■ BRIEF:
Please output all the entries word for word, without the pictures.

[Items from a data source]
________________

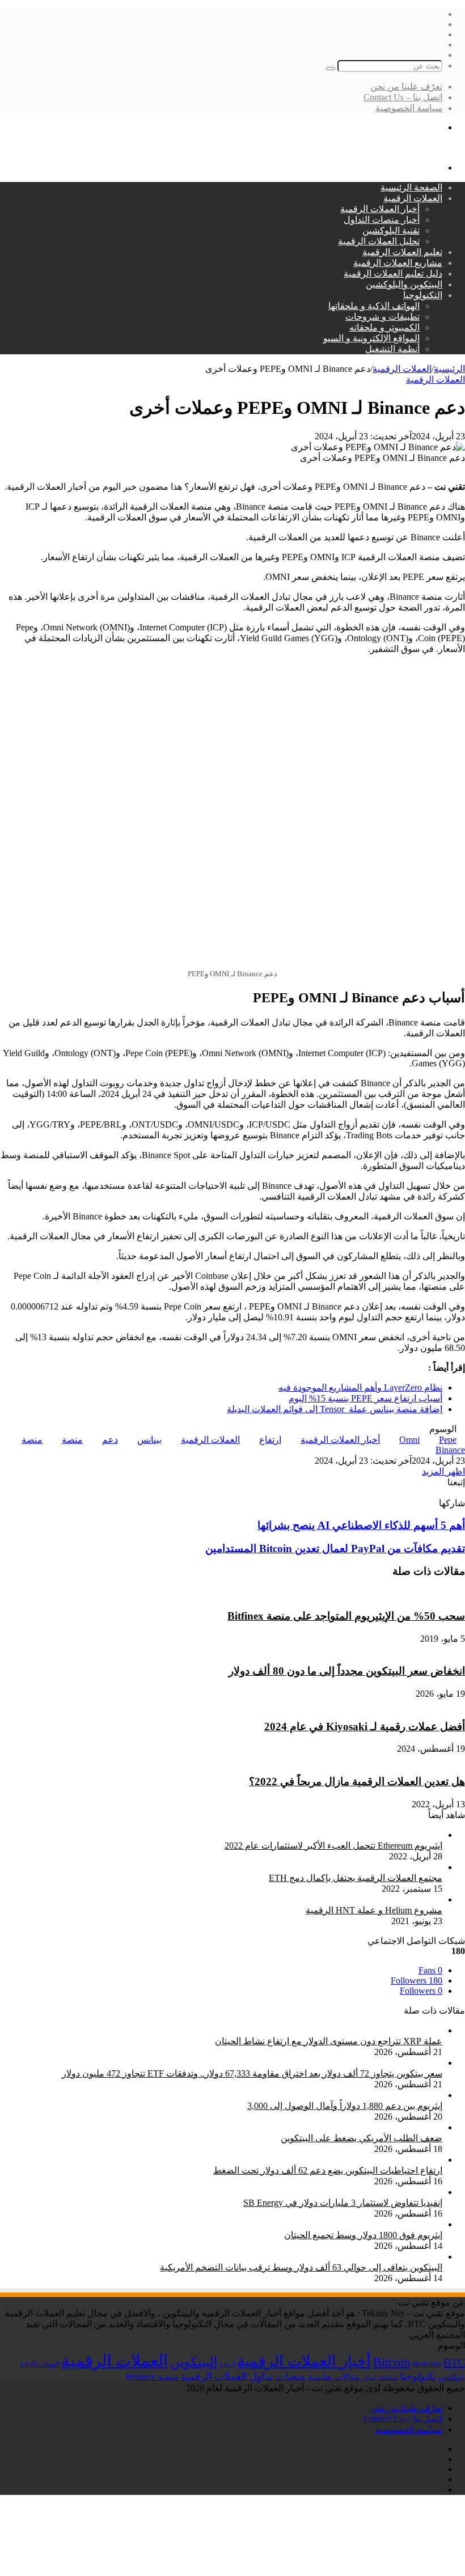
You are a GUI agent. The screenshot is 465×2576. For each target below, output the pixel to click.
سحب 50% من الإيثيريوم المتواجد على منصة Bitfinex (346, 1616)
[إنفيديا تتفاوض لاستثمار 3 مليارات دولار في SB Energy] (338, 2192)
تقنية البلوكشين (391, 230)
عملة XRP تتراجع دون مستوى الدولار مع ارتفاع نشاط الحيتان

________________

■ OUTPUT FOR THIS TASK:
You are a GUI agent. The screenshot is 465×2576. For each target below, output the pixel to click.
سحب 50% من الإيثيريوم المتواجد على منصة Bitfinex (346, 1616)
[إنفيديا تتفاوض لاستثمار 3 مليارات دولار في SB Energy] (338, 2192)
تقنية البلوكشين (391, 230)
عملة XRP تتراجع دون مستوى الدولار مع ارتفاع نشاط الحيتان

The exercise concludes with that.